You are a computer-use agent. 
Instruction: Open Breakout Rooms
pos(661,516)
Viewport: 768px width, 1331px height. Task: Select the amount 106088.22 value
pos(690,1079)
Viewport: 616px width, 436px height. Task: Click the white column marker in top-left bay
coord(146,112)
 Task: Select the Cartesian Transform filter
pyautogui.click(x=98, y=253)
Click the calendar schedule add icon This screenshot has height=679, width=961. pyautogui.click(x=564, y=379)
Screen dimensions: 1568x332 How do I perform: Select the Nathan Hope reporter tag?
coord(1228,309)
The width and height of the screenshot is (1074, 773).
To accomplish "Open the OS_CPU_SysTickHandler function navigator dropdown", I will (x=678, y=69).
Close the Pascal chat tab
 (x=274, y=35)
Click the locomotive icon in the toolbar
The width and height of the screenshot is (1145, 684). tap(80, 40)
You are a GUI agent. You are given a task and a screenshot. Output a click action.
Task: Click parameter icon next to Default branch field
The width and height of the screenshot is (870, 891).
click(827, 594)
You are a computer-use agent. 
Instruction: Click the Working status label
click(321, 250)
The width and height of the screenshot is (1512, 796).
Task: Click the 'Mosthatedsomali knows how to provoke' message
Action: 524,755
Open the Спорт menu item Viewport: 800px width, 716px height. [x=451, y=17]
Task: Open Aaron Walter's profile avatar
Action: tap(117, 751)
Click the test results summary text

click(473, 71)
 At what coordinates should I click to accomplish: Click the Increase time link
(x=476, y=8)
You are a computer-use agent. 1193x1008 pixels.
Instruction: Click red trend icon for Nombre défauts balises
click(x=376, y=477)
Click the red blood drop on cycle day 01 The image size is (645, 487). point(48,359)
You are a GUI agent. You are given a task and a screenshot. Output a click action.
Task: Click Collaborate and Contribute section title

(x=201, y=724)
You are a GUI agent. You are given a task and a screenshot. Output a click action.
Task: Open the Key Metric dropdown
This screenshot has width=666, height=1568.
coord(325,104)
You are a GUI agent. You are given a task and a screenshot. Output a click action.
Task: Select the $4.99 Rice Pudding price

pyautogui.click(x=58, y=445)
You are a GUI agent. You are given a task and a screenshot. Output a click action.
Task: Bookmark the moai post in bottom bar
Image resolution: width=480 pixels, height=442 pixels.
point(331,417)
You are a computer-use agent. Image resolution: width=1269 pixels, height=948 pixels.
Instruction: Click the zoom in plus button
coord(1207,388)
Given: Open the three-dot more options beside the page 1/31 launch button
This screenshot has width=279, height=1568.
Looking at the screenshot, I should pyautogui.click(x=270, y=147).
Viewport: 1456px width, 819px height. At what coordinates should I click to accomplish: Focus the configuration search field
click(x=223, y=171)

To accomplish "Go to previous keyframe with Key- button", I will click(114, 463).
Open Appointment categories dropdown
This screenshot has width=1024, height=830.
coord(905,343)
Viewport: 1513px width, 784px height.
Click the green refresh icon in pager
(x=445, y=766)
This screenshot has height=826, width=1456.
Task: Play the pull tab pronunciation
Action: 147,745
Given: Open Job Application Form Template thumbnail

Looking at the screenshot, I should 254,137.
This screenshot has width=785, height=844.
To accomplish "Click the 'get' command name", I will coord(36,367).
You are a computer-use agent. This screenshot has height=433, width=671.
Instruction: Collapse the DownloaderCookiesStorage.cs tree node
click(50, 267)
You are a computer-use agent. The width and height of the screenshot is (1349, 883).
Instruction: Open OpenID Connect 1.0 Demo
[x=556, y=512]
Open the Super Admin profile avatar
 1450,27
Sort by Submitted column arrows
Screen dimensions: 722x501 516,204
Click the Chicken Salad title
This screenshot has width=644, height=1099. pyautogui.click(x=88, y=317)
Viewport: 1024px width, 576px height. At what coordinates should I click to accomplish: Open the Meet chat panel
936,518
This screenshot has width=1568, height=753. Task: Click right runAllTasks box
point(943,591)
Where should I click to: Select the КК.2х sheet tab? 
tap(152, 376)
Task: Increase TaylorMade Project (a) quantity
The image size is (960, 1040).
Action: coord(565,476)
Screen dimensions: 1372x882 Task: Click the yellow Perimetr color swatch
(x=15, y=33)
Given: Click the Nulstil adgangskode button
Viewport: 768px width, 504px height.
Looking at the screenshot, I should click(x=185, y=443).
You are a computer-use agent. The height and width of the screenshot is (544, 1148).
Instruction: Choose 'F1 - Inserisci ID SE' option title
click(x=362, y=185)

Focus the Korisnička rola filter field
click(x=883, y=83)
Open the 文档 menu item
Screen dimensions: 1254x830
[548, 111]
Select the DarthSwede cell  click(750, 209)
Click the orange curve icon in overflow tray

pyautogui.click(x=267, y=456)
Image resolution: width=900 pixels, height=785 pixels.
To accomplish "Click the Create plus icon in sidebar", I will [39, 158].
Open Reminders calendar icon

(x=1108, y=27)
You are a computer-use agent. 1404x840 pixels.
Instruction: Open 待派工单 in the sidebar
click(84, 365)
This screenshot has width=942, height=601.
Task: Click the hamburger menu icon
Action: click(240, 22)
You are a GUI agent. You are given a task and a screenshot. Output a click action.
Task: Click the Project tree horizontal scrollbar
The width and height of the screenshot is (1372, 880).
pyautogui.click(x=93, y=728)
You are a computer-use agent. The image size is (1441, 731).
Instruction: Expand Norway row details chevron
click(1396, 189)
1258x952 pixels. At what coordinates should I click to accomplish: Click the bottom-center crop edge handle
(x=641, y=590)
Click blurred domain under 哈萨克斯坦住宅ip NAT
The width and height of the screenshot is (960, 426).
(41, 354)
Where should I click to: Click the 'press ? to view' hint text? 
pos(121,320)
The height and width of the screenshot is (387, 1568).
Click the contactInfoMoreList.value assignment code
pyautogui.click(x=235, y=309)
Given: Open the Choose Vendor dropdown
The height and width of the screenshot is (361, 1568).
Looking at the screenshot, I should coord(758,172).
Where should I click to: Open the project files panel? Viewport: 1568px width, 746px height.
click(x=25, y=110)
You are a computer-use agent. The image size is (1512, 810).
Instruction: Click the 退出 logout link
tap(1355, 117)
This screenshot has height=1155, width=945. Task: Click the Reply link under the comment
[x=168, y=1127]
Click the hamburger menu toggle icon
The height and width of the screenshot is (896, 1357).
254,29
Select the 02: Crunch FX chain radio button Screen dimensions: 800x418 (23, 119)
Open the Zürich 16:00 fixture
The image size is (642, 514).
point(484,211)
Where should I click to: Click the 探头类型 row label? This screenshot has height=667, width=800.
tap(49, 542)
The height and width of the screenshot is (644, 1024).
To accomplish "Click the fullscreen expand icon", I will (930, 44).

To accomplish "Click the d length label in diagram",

- [DESCRIPTION OF THE TASK]:
Update the data so that every "Instruction" becomes "Command", with everything else left as it is.

- [TASK ANSWER]:
You are a computer-use agent. 
Command: Open Breakout Rooms
pos(661,516)
Viewport: 768px width, 1331px height. Task: Select the amount 106088.22 value
pos(690,1079)
Viewport: 616px width, 436px height. Task: Click the white column marker in top-left bay
coord(146,112)
 Task: Select the Cartesian Transform filter
pyautogui.click(x=98, y=253)
Click the calendar schedule add icon This screenshot has height=679, width=961. pyautogui.click(x=564, y=379)
Screen dimensions: 1568x332 How do I perform: Select the Nathan Hope reporter tag?
coord(1228,309)
The width and height of the screenshot is (1074, 773).
To accomplish "Open the OS_CPU_SysTickHandler function navigator dropdown", I will (x=678, y=69).
Close the Pascal chat tab
 (x=274, y=35)
Click the locomotive icon in the toolbar
The width and height of the screenshot is (1145, 684). tap(80, 40)
You are a GUI agent. You are given a task and a screenshot. Output a click action.
Task: Click parameter icon next to Default branch field
The width and height of the screenshot is (870, 891).
click(827, 594)
You are a computer-use agent. 
Command: Click the Working status label
click(321, 250)
The width and height of the screenshot is (1512, 796).
Task: Click the 'Mosthatedsomali knows how to provoke' message
Action: 524,755
Open the Спорт menu item Viewport: 800px width, 716px height. [x=451, y=17]
Task: Open Aaron Walter's profile avatar
Action: tap(117, 751)
Click the test results summary text

click(473, 71)
 At what coordinates should I click to accomplish: Click the Increase time link
(x=476, y=8)
You are a computer-use agent. 1193x1008 pixels.
Command: Click red trend icon for Nombre défauts balises
click(x=376, y=477)
Click the red blood drop on cycle day 01 The image size is (645, 487). point(48,359)
You are a GUI agent. You are given a task and a screenshot. Output a click action.
Task: Click Collaborate and Contribute section title

(x=201, y=724)
You are a GUI agent. You are given a task and a screenshot. Output a click action.
Task: Open the Key Metric dropdown
This screenshot has width=666, height=1568.
coord(325,104)
You are a GUI agent. You are given a task and a screenshot. Output a click action.
Task: Select the $4.99 Rice Pudding price

pyautogui.click(x=58, y=445)
You are a GUI agent. You are given a task and a screenshot. Output a click action.
Task: Bookmark the moai post in bottom bar
Image resolution: width=480 pixels, height=442 pixels.
point(331,417)
You are a computer-use agent. Image resolution: width=1269 pixels, height=948 pixels.
Command: Click the zoom in plus button
coord(1207,388)
Given: Open the three-dot more options beside the page 1/31 launch button
This screenshot has width=279, height=1568.
Looking at the screenshot, I should pyautogui.click(x=270, y=147).
Viewport: 1456px width, 819px height. At what coordinates should I click to accomplish: Focus the configuration search field
click(x=223, y=171)

To accomplish "Go to previous keyframe with Key- button", I will click(114, 463).
Open Appointment categories dropdown
This screenshot has width=1024, height=830.
coord(905,343)
Viewport: 1513px width, 784px height.
Click the green refresh icon in pager
(x=445, y=766)
This screenshot has height=826, width=1456.
Task: Play the pull tab pronunciation
Action: 147,745
Given: Open Job Application Form Template thumbnail

Looking at the screenshot, I should 254,137.
This screenshot has width=785, height=844.
To accomplish "Click the 'get' command name", I will coord(36,367).
You are a computer-use agent. This screenshot has height=433, width=671.
Command: Collapse the DownloaderCookiesStorage.cs tree node
click(50, 267)
You are a computer-use agent. The width and height of the screenshot is (1349, 883).
Command: Open OpenID Connect 1.0 Demo
[x=556, y=512]
Open the Super Admin profile avatar
 1450,27
Sort by Submitted column arrows
Screen dimensions: 722x501 516,204
Click the Chicken Salad title
This screenshot has width=644, height=1099. pyautogui.click(x=88, y=317)
Viewport: 1024px width, 576px height. At what coordinates should I click to accomplish: Open the Meet chat panel
936,518
This screenshot has width=1568, height=753. Task: Click right runAllTasks box
point(943,591)
Where should I click to: Select the КК.2х sheet tab? 
tap(152, 376)
Task: Increase TaylorMade Project (a) quantity
The image size is (960, 1040).
Action: coord(565,476)
Screen dimensions: 1372x882 Task: Click the yellow Perimetr color swatch
(x=15, y=33)
Given: Click the Nulstil adgangskode button
Viewport: 768px width, 504px height.
Looking at the screenshot, I should click(x=185, y=443).
You are a computer-use agent. The height and width of the screenshot is (544, 1148).
Command: Choose 'F1 - Inserisci ID SE' option title
click(x=362, y=185)

Focus the Korisnička rola filter field
click(x=883, y=83)
Open the 文档 menu item
Screen dimensions: 1254x830
[548, 111]
Select the DarthSwede cell  click(750, 209)
Click the orange curve icon in overflow tray

pyautogui.click(x=267, y=456)
Image resolution: width=900 pixels, height=785 pixels.
To accomplish "Click the Create plus icon in sidebar", I will [39, 158].
Open Reminders calendar icon

(x=1108, y=27)
You are a computer-use agent. 1404x840 pixels.
Command: Open 待派工单 in the sidebar
click(84, 365)
This screenshot has width=942, height=601.
Task: Click the hamburger menu icon
Action: click(240, 22)
You are a GUI agent. You are given a task and a screenshot. Output a click action.
Task: Click the Project tree horizontal scrollbar
The width and height of the screenshot is (1372, 880).
pyautogui.click(x=93, y=728)
You are a computer-use agent. The image size is (1441, 731).
Command: Expand Norway row details chevron
click(1396, 189)
1258x952 pixels. At what coordinates should I click to accomplish: Click the bottom-center crop edge handle
(x=641, y=590)
Click blurred domain under 哈萨克斯坦住宅ip NAT
The width and height of the screenshot is (960, 426).
(41, 354)
Where should I click to: Click the 'press ? to view' hint text? 
pos(121,320)
The height and width of the screenshot is (387, 1568).
Click the contactInfoMoreList.value assignment code
pyautogui.click(x=235, y=309)
Given: Open the Choose Vendor dropdown
The height and width of the screenshot is (361, 1568).
Looking at the screenshot, I should coord(758,172).
Where should I click to: Open the project files panel? Viewport: 1568px width, 746px height.
click(x=25, y=110)
You are a computer-use agent. The image size is (1512, 810).
Command: Click the 退出 logout link
tap(1355, 117)
This screenshot has height=1155, width=945. Task: Click the Reply link under the comment
[x=168, y=1127]
Click the hamburger menu toggle icon
The height and width of the screenshot is (896, 1357).
254,29
Select the 02: Crunch FX chain radio button Screen dimensions: 800x418 (23, 119)
Open the Zürich 16:00 fixture
The image size is (642, 514).
point(484,211)
Where should I click to: Click the 探头类型 row label? This screenshot has height=667, width=800.
tap(49, 542)
The height and width of the screenshot is (644, 1024).
To accomplish "Click the fullscreen expand icon", I will (930, 44).

To accomplish "Click the d length label in diagram",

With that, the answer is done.